SALT LAKE CITY, Utah — Is it October yet? The damning, campaign-squashing surprises that send US presidential candidates to their doom traditionally break in the month before the election, but Mitt Romney is facing a monumental challenge now.
A series of undeniable gaffes in recent weeks, including leaked video footage that shows Romney dismissing 47 percent of the American public as government-dependent "victims," has rocked his campaign in the run-up to election day on November 6, analysts say.
The secret video, published by liberal magazine Mother Jones and which also shows Romney telling donors that Palestinians have "no interest whatsoever in establishing peace" with Israel, has some pundits and critics already writing Romney's political obituary.
It is the most trouble the Republican nominee has had in conveying his message during his campaign against President Barack Obama, and the incumbent has seized on the footage to claim that Romney does not have the credibility to be commander-in-chief.
"One of the things I learned as president is you represent the entire country. If you want to be president, you have to work for everyone," Obama said Tuesday at a taping of the "Late Show with David Letterman" on CBS.
Romney was already trailing slightly in the polls, and the question is whether or not he can steady a listing ship in order to make a viable challenge for the White House.
Conservative pundit Erick Erickson, editor of RedState blog, warned that if the election were held now, Obama would win.
"The fact is the Romney campaign isn't functioning well," he wrote Monday. "Like it or not, spin it or not, put your head in the sand or not... the very simple truth is that Mitt Romney has failed to close any deal with the voters and his message is so muddled no voter really knows what they are getting."
With 49 days to go, Romney is far from where he wants to be.

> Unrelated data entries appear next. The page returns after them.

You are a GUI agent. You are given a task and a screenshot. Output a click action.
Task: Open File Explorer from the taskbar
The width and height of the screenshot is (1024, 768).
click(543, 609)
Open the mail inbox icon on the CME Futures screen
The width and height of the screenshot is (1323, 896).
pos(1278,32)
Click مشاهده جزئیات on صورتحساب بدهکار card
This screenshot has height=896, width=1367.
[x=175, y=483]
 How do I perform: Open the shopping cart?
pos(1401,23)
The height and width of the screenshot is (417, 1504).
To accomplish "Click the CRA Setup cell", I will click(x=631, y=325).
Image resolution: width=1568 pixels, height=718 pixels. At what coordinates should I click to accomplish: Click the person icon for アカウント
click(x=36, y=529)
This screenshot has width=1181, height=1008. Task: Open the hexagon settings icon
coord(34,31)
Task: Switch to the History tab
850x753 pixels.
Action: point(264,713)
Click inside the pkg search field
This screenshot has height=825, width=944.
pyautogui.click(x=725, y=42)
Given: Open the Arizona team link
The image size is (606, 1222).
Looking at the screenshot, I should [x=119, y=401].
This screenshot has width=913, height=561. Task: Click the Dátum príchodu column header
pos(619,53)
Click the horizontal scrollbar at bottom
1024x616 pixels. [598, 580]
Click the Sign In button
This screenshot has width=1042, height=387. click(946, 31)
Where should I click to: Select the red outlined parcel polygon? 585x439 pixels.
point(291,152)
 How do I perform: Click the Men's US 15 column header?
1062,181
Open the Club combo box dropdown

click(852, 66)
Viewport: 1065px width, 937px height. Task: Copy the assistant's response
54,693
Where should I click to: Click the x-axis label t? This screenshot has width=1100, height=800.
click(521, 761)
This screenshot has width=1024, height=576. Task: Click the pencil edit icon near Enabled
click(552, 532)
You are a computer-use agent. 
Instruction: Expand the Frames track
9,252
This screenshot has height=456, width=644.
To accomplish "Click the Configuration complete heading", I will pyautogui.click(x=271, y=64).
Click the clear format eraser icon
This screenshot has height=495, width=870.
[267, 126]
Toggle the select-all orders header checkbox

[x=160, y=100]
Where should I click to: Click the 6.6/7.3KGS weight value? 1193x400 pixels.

He enjoyed little to no bounce from the Republican convention late last month, and his economic message is falling flat with independent voters.
Obama sounded acutely aware of his rival's vulnerabilities when he unleashed a bit of braggadocio Monday, telling supporters in the must-win state of Ohio that "I like to walk the walk, not just talk the talk" when dealing with China on trade disputes.
Romney by contrast has been on the back foot, a multimillionaire former governor of Massachusetts who is fighting the image that he is out of touch with everyday voters.
In the video taken at a Florida fundraiser, Romney describes many poorer Americans as essentially freeloaders who will vote for the president "no matter what."
"There are 47 percent who are with him, who are dependent upon government, who believe that they are victims, who believe the government has a responsibility to care for them, who believe that they are entitled to health care, to food, to housing, to you-name-it," he says.
Romney acknowledged late Monday that his remarks were "not elegantly stated," but he made no apology, stressing he was mapping out his "political process" for winning the White House.
The Romney campaign scrambled to downplay the crisis Tuesday, with advisor Bay Buchanan telling CNN that the video marked a "bump in the road."
Analysts were less charitable.
"I suspect it will not go away," Thomas Mann, a senior fellow at the Brookings Institution, a Washington-based think tank, told AFP.
"It's a big deal because it reinforces an impression that he lives in a world of the wealthy, that he has little empathy for those unlike himself, and that his policies favor the winners in a tough economy and growing equality."
Romney has sought to paint Obama's economic policies as failing to create jobs, promote the middle class and lift Americans out of poverty, and has argued that his own platform of lower taxes, less regulation for small businesses and a tighter hand on federal spending purse strings will benefit more Americans.
Has Romney's video comments sent his campaign into a tailspin?
"No, but he is the clear underdog," Mann said.
Clyde Wilcox, a professor of government at Georgetown University, said the video clips could impact the race down the road, but Romney "has time to recover."
"All kinds of things can happen. And many of the people who are already committed to Romney would agree with those things he was saying," he said.
Romney doubled down Tuesday on key premises of his controversial comments, mainly that government should not be in the business of providing handouts.
"We all believe that when people are distressed, when they need help, we give them temporary help. We pull them back up, but we don't believe in redistribution," Romney told about 1,000 donors at a fundraiser in Salt Lake City.
America should never be "a place where it's easier to get a federal subsidy than it is to get a job," he added.
"We measure success not by how many people have to be on welfare and getting unemployment and getting food stamps," he said, but by how many get off such programs by earning their own way.
Senior Romney advisor Kevin Madden put a brave face on the situation, saying the candidate is remaining "focused" on getting out his economic message.
"It's a close, hard-fought campaign and it will be until election day," he added.